When he is referring to AD’s Machine, he is referring to Anti-Dump’s Machine. Anti-Dump was a poster on sosuave who eventually vanished. Unlike most of those at sosuave, he was much older and already divorced. He cut much of the ‘crap’ from the ‘dating advice’ by putting out the idea of the machine. Instead of trying to get a girl to like you, he insisted, you ought to weed out the girls who don’t like you. Anti-Dump said that men operate under many assumptions such as if a woman dates you then she really, really, likes you. Even if a woman marries she may not even like the guy. Women get bored and can ‘date’ just for the hell of it. Women get manipulative too which is why they might see you as only a tool. “Stop giving your heart out to anyone,” he insisted to the Nice Guys. “Protect your heart,” he said. When you go out on a date, make sure she goes with what you suggested since she should like you, not the date itself. Anti-Dump’s Machine is a handy guide for Nice Guys to get a grip on themselves and not play the emotional tampon to every girl.
But the other thing I want to spotlight is the author’s lack of guilt. He enjoys doing things like muscle cars and all. Why shouldn’t he enjoy it? Because some woman thinks so? He is simply being who he is.
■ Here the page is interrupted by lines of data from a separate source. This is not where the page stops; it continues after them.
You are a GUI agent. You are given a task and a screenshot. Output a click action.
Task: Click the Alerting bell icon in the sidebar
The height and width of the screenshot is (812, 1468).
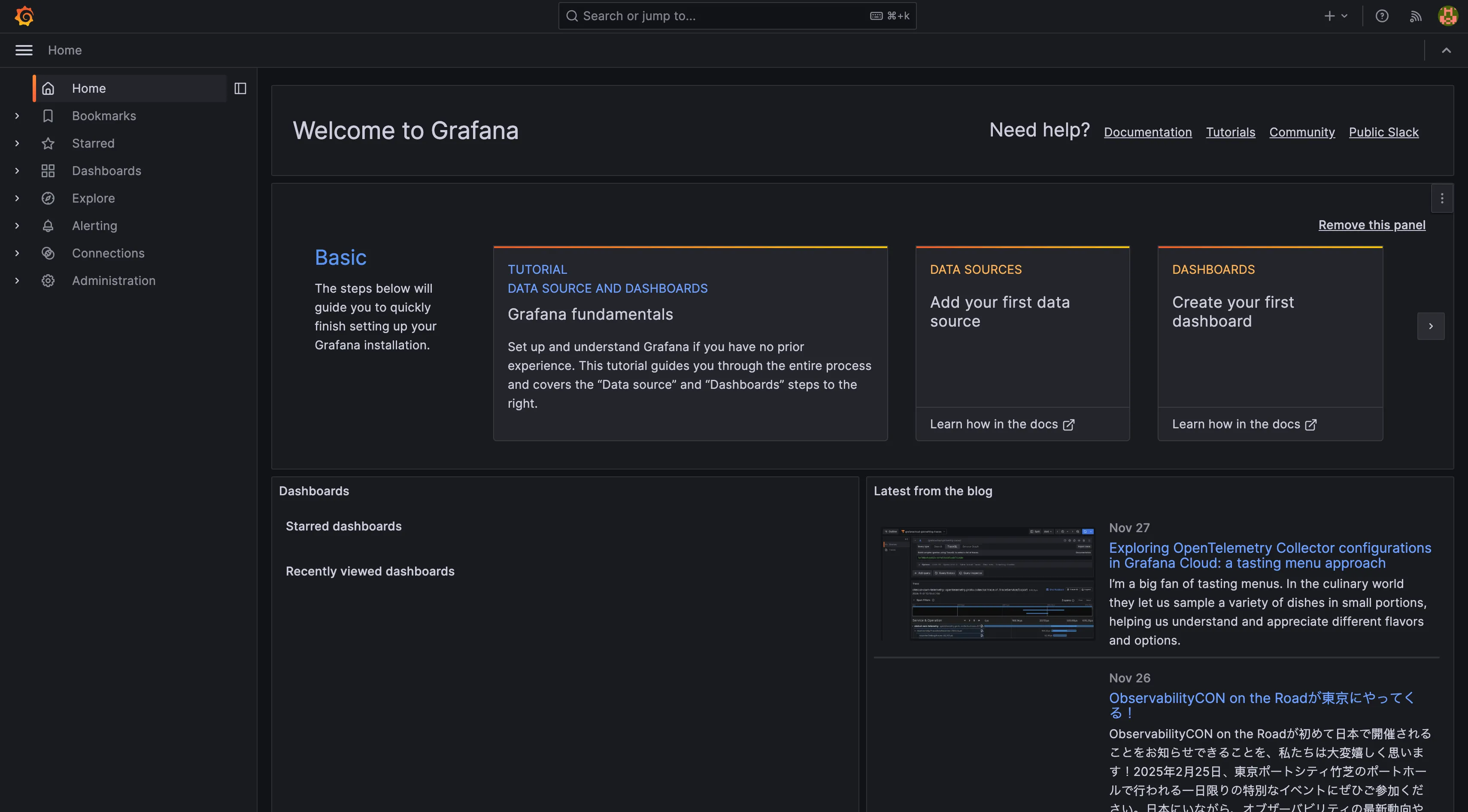[x=48, y=226]
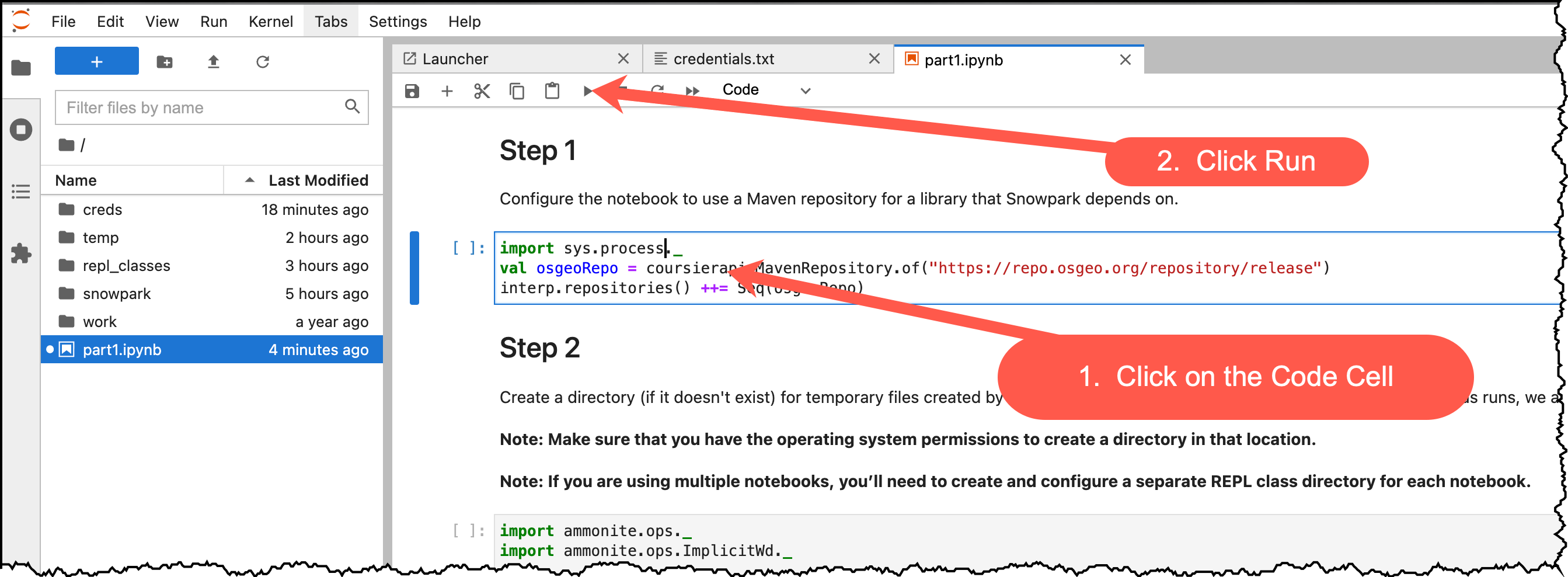Copy the selected cell
Viewport: 1568px width, 577px height.
(517, 90)
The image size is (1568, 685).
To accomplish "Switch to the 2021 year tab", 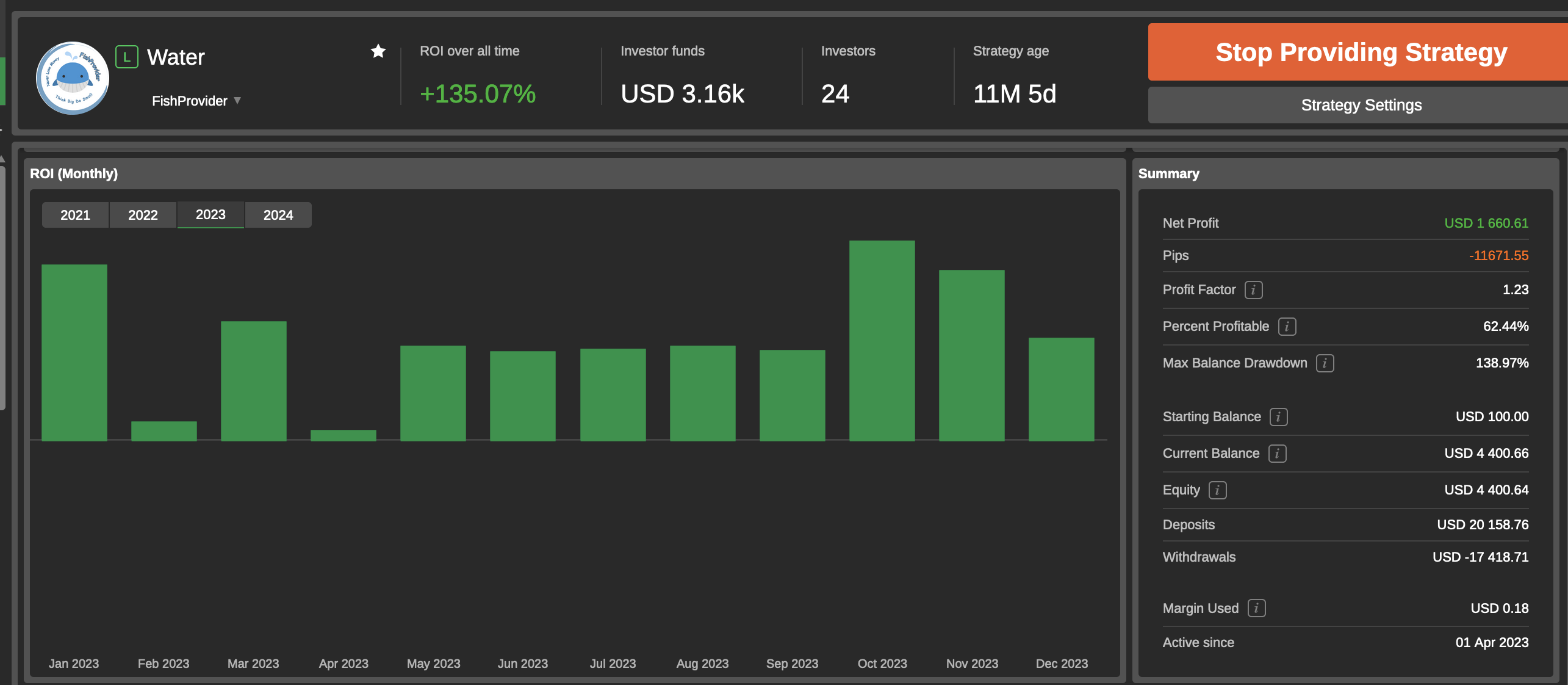I will (75, 215).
“Are men allowed to be happy?” I find myself asking this question frequently to women who eagerly inform me of the “great responsibilities” men have. Men have a fatal flaw of allowing women to assign guilt to things (such as sports, video games, John Wayne movies, and so on). If a guy would prefer to read a book instead of going out to have a “social experience”, he feels guilt because women disapprove of his action (of course they do since reading a book doesn’t benefit them).
A social life is often a ‘woman’s life’. Guys shop for stylish clothes in hopes of impressing others (not because they truly like them), they end up doing things they’d rather not do, and hang out with ‘friends’ who really aren’t exactly friends. I’m all for being social but it must come authentically without the presence of guilt or sense of achievement that ‘you went out’. If you have a night in the town and you don’t enjoy it, well, whose fault is that? Instead of wasting your life doing something you dislike (because you believe society [i.e. women] smile on it), why not spend life on things you do like?
The author’s words ring with the clarity that he is free from feminine guilt. The author cannot be shamed. Women have no control over him. Freeing yourself from feminine guilt is the first step past the boundary of the mental womb of Matriarchy. It is False Guilt that tethers men from leaving the Matriarchy. Cut the spiritual umbilical cord!
When you worship women, you give women the controls on guilt.
When you worship life, you place guilt firmly on matters of that impede your (and others’) life.
So do you want to go back to your womb and let someone define your life, or do you want to follow your soul to your dreaming’s end? One path leads back to Matriarchy. The other leads to an unexplored land… your own New World.
This will be the most important decision of your life.